Records for the task –
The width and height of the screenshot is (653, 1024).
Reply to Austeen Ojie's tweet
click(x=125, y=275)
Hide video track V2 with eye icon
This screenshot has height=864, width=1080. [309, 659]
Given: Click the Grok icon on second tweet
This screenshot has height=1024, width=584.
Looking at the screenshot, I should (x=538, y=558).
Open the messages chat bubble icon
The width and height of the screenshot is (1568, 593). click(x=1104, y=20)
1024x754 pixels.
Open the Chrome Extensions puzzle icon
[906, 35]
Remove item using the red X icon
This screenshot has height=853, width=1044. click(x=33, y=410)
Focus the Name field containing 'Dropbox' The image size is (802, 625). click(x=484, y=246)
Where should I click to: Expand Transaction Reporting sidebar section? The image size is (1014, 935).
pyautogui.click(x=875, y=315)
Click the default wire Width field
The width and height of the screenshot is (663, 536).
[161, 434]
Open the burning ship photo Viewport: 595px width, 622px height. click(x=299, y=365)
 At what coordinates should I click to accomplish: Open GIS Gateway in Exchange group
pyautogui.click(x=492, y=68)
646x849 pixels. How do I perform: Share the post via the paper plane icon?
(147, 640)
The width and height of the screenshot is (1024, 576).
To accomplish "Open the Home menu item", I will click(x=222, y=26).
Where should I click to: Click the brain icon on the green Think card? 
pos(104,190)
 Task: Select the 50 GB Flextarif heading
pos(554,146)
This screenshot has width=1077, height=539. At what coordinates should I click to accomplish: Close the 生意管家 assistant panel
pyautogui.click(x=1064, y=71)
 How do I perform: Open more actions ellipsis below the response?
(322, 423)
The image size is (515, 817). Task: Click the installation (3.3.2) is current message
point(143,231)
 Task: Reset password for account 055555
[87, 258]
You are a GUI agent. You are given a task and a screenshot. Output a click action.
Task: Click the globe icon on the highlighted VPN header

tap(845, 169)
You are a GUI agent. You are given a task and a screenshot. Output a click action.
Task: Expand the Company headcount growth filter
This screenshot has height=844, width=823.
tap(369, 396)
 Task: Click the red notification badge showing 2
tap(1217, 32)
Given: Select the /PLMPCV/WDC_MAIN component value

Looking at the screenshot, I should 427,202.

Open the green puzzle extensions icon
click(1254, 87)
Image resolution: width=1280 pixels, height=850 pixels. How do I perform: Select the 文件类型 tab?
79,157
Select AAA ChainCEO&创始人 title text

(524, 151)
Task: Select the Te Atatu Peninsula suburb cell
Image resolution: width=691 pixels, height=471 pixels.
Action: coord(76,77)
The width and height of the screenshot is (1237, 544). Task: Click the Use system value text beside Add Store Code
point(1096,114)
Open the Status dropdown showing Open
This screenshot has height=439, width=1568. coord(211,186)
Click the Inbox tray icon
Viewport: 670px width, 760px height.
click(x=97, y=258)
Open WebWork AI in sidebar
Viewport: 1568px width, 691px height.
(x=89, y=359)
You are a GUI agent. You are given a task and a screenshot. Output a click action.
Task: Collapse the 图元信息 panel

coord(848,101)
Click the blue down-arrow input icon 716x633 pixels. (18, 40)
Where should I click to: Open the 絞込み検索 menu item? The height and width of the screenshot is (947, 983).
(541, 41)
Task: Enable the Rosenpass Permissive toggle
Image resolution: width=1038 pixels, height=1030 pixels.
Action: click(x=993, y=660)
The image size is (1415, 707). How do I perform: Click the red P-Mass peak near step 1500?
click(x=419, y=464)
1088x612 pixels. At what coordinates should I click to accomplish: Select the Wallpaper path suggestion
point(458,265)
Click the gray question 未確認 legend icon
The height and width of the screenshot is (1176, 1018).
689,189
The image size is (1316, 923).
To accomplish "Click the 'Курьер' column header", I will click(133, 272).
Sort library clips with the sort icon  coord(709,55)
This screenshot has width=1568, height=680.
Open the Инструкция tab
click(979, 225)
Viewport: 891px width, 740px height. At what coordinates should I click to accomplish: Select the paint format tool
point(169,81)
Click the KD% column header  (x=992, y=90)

What the exercise asks – Looking at the data above, count the lines that contain the string "column" and give only the count.

Answer space – 2